Geoffrey Stone, the University of Chicago law school professor who served on President Obama’s review group on the NSA and privacy, thinks that the president’s recent speech and immediate reforms are important steps in reining in illegal surveillance. In particular, he praises him for the decision to require the NSA to get warrants from the FISA court to access any metadata that is archived. But he also points out an important reform he refused to endorse:
Third, we recommended that the FBI should no longer be permitted to issue National Security Letters without first obtaining a judicial order, in the absence of an emergency. NSLs enable the FBI to require banks, telephone companies, Internet providers, credit card companies, and the like to turn over the records of specific individuals when the FBI determines that they are relevant to a national security investigation. The FBI issues approximately 20,000 NSLs each year. The process is highly secret and remains so for decades after the fact.

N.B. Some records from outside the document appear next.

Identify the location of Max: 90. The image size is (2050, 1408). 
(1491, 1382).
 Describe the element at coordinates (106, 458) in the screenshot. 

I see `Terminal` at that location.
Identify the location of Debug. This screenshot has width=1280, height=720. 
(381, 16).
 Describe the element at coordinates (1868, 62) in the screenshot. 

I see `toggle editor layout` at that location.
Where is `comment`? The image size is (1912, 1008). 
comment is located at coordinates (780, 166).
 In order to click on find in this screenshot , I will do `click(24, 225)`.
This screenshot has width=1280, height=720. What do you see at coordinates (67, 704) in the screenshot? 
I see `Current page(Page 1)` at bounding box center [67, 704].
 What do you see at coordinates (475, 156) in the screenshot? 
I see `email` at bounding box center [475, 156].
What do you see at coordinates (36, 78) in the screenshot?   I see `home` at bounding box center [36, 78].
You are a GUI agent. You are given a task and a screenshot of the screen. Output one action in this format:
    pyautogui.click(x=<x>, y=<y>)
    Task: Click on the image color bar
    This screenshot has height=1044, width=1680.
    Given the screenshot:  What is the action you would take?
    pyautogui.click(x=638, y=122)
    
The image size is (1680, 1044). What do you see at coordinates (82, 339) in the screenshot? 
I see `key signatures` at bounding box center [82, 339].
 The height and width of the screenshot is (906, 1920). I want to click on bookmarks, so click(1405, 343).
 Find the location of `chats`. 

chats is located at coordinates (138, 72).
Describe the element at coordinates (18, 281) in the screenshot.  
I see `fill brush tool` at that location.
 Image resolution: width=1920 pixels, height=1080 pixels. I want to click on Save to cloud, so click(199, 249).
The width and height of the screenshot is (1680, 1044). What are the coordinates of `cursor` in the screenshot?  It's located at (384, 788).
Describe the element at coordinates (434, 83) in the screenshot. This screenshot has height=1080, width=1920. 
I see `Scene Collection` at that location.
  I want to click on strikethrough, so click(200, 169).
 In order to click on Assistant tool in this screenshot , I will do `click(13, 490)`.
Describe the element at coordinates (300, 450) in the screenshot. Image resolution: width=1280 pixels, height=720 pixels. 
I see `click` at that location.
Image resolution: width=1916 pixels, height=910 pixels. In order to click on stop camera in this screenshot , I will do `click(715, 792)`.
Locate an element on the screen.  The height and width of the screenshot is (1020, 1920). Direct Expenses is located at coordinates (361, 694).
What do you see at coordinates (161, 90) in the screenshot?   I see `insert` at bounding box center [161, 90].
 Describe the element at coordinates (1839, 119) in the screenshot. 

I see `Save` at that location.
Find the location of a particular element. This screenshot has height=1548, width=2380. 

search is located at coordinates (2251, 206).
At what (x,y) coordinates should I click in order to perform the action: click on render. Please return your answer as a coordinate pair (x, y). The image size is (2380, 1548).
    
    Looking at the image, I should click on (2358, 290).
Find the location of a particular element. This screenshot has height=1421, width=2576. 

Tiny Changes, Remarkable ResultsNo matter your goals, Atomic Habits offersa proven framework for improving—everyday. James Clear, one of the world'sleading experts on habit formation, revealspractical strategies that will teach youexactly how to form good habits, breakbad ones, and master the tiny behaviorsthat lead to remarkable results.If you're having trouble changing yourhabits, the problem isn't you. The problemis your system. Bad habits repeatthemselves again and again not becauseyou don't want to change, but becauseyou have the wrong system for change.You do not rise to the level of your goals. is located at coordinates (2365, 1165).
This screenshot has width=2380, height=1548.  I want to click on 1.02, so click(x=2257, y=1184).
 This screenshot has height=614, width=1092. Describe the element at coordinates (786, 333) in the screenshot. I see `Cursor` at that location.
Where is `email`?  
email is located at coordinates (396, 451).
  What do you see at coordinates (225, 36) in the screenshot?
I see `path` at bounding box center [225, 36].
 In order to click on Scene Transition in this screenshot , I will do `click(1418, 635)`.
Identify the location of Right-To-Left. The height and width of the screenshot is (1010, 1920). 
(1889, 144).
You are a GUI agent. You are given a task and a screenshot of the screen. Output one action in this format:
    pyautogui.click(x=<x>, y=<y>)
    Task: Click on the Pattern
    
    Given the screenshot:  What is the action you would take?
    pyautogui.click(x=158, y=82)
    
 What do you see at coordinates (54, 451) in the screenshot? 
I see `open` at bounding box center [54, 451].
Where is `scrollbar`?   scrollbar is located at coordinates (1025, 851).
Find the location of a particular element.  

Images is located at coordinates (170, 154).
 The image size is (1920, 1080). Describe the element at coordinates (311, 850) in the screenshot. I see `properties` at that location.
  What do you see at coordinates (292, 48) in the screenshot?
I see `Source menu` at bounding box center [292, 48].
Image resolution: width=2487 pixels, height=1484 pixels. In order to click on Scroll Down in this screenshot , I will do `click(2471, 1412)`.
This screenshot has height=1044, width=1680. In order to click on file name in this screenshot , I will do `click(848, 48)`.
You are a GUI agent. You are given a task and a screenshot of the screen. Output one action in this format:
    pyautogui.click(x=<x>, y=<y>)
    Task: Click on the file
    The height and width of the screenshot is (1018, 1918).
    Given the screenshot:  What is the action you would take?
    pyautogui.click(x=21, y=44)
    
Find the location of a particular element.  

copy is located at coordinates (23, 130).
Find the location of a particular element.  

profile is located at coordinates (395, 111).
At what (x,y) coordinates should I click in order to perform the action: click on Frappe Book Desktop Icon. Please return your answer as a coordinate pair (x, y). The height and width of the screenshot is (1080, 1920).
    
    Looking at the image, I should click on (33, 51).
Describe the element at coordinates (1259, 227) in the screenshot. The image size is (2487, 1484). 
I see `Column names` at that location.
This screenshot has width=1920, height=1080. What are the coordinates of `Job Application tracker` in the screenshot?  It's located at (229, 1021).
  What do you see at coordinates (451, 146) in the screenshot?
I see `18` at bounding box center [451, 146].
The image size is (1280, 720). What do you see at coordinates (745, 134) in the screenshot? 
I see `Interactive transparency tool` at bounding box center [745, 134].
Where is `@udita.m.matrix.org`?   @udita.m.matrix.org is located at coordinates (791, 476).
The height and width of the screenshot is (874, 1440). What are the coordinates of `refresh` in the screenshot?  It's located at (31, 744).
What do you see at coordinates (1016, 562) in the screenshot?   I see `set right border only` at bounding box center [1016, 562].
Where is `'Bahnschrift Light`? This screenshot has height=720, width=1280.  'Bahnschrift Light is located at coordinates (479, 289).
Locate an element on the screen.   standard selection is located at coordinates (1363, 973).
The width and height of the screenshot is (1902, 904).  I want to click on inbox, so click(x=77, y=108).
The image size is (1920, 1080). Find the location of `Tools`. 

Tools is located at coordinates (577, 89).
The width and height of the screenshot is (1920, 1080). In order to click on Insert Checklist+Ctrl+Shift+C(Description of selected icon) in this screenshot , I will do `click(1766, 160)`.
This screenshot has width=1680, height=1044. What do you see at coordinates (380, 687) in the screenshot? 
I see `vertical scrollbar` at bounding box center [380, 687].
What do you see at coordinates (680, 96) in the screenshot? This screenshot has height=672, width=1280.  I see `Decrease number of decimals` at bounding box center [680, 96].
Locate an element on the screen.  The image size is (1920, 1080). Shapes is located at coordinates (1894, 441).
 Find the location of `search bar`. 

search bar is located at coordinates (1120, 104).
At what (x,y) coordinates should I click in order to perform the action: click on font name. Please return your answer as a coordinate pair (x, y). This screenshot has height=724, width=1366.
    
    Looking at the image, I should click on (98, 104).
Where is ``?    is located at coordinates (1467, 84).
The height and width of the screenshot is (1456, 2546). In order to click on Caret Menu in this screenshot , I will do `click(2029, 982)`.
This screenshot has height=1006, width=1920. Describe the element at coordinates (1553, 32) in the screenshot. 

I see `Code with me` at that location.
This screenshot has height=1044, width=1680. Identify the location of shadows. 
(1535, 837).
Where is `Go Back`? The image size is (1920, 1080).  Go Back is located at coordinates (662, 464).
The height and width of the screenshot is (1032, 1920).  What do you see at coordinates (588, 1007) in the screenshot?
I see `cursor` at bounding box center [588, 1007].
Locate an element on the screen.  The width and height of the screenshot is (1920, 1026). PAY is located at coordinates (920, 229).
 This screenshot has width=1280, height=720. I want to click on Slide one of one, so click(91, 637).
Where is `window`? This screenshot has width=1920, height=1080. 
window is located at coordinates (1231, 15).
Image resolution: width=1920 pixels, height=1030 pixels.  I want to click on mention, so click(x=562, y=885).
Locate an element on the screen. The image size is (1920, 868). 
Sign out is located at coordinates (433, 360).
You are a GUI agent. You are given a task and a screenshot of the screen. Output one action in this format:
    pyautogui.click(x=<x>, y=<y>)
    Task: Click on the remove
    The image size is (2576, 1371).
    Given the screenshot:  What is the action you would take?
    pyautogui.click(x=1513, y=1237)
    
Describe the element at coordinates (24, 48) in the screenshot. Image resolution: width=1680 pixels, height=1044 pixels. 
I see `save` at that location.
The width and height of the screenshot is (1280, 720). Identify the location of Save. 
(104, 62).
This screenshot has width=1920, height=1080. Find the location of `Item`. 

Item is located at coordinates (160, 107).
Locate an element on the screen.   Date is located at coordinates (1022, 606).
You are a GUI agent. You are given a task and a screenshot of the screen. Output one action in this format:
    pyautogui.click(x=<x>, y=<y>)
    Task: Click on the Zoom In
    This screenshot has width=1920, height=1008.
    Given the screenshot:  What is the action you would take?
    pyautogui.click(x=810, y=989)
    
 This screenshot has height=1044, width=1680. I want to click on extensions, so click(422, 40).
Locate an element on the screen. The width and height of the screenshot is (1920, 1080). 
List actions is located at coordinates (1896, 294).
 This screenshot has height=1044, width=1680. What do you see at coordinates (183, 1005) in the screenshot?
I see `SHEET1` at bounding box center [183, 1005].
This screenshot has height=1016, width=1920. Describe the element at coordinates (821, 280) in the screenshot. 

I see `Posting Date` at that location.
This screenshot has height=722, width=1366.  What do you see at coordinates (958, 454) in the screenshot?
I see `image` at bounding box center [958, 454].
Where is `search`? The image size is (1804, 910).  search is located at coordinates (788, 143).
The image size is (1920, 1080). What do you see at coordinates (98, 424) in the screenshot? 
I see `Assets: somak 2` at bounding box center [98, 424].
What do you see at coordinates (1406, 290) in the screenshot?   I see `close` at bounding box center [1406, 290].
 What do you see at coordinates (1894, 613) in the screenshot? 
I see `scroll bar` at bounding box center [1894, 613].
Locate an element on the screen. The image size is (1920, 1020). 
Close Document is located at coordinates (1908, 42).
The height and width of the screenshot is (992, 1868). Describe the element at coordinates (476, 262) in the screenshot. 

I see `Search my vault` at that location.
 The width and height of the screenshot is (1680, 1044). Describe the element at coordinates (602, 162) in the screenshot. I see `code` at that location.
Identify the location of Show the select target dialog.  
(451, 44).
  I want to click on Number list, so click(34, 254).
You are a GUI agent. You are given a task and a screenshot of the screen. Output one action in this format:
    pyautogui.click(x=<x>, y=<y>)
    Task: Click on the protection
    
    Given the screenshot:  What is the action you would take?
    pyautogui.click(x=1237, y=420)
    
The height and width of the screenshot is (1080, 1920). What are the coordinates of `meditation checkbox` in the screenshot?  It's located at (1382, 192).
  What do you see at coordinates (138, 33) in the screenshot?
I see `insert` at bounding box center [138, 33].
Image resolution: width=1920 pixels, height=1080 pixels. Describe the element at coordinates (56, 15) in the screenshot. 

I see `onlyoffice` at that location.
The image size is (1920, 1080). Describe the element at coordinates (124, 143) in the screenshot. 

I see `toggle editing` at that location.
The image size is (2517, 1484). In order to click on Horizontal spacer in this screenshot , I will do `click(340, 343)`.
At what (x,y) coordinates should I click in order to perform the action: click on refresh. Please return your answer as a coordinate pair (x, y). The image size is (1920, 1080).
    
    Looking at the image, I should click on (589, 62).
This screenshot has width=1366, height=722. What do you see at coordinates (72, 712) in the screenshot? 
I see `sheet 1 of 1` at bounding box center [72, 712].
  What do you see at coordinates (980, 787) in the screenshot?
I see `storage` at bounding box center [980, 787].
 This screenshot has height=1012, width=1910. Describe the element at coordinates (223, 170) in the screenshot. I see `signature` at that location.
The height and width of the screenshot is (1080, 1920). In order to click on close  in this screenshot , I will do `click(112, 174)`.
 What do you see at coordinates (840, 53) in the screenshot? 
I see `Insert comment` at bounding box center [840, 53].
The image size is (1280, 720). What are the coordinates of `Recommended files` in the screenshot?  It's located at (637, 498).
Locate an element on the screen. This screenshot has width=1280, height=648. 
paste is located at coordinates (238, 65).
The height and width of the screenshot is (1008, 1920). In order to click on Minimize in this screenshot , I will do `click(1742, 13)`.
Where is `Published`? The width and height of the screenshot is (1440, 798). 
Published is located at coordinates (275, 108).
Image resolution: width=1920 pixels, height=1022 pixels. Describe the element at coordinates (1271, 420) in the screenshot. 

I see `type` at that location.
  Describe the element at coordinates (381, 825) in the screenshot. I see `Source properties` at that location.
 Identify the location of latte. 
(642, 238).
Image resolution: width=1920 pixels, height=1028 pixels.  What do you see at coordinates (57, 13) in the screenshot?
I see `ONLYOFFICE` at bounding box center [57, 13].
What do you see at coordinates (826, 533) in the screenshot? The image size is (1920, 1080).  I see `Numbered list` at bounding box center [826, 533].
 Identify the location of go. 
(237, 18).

Our judgment was that, in order to ensure the integrity of the program, NSLs generally should not issue without prior judicial approval. The FBI resisted this proposal vehemently. In its view, such a requirement would impair the FBI’s ability to move quickly and efficiently. We rejected that contention, especially in light of the emergency exception. The FBI argued further that because prosecutors in ordinary criminal cases can issue subpoenas to obtain similar information without a court order, it made no sense to have a more burdensome procedure for national security investigations. We disagreed with that position, mainly because of the intensive secrecy surrounding the NSL process. The president sided with the FBI. Although stating that various reforms would be adopted to reduce the secrecy of NSLs — reforms we endorse — he declined to accept our recommendation about judicial orders.
This is a very important reform. Let’s add to this that NSLs should only be issued for terrorism cases, along with “sneak and peek” warrants, which have been used far more often in drug cases than in terrorism cases. But all of that requires congressional action, which is unlikely to happen.